Resigned…or not?

Today I gave my resignation at my job.   Then my boss gave it back.

 

How could I get this so wrong? 

I thought it was simple – you write a letter saying that you don’t want a job anymore, you wait the agonising time it takes for the really difficult boss to leave so that you get time to talk to the nice one.  Then you get the courage up to utter the telltale words of ‘um…Mike, could I have a wee chat with you please?’ only to then have the awkward moment of trying to find an unoccupied room in a very large and busy office.

 

So I put it to him like this:

Me: “so, Mike. I’m really sorry but it’s just not working out. I’m not happy in the job and I really don’t think it’s the right one for me; perhaps even the organisation is just not right for me”.  (an encouraging nod from Mike makes me continue, perilously, on this journey of quitterdom) 

Along the lines of:

“don’t feel like i’m getting anything out of this position…hate coming to work everyday…not giving it my best..role isn’t the right one for me…” etc…

 

Short but sweet.

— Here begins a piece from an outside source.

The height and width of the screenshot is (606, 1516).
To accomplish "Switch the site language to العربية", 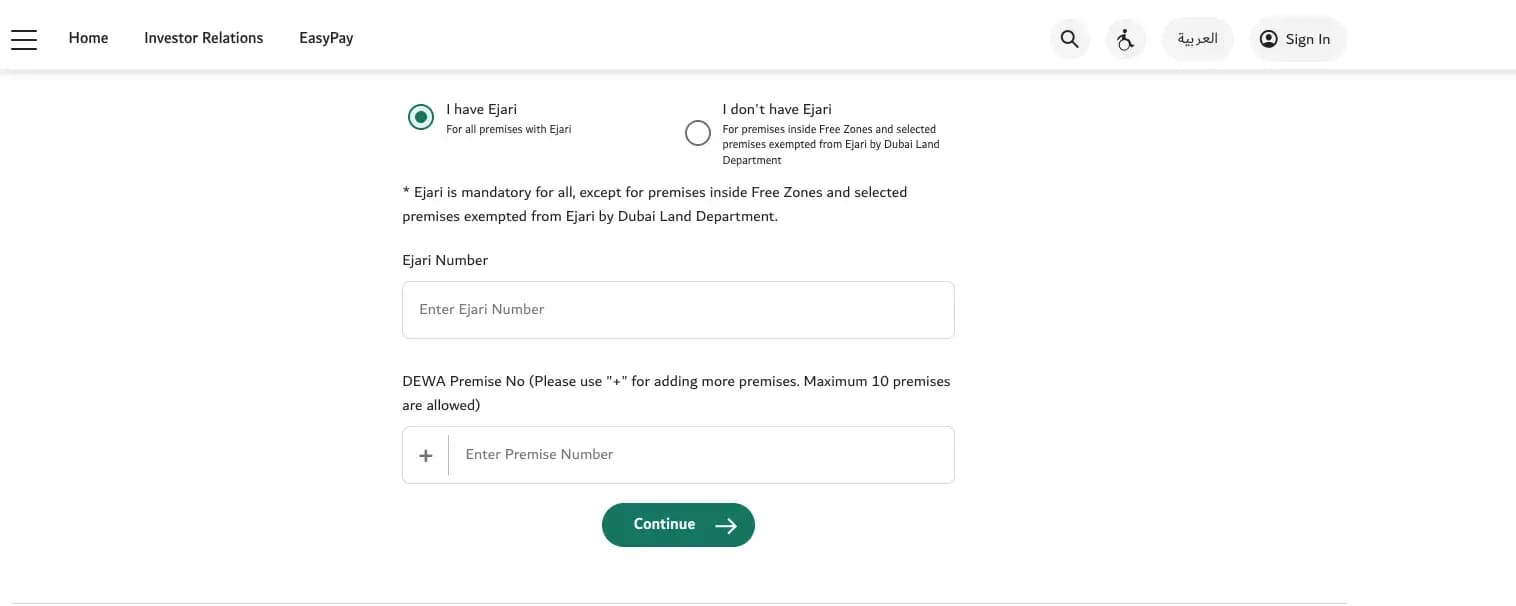I will 1197,38.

I thought this was quite a good speech to have made up on the spot.   

 

So how come, three-quarters of an hour later I’m non the wiser as to whether I have actually handed in my notice or not!?  I remember something about having to ‘wait’,  and maybe a little ‘see how things pan out’  followed by a few ‘good opportunity’ lines thrown in for good measure.  Add to this a general feeling of being 12 years old, realising that you’ve lost your train of thought and can’t even remember your own name and you’re just about where I was at the end of this meeting.

 

Have I quit or have I not?  I have absolutely no idea.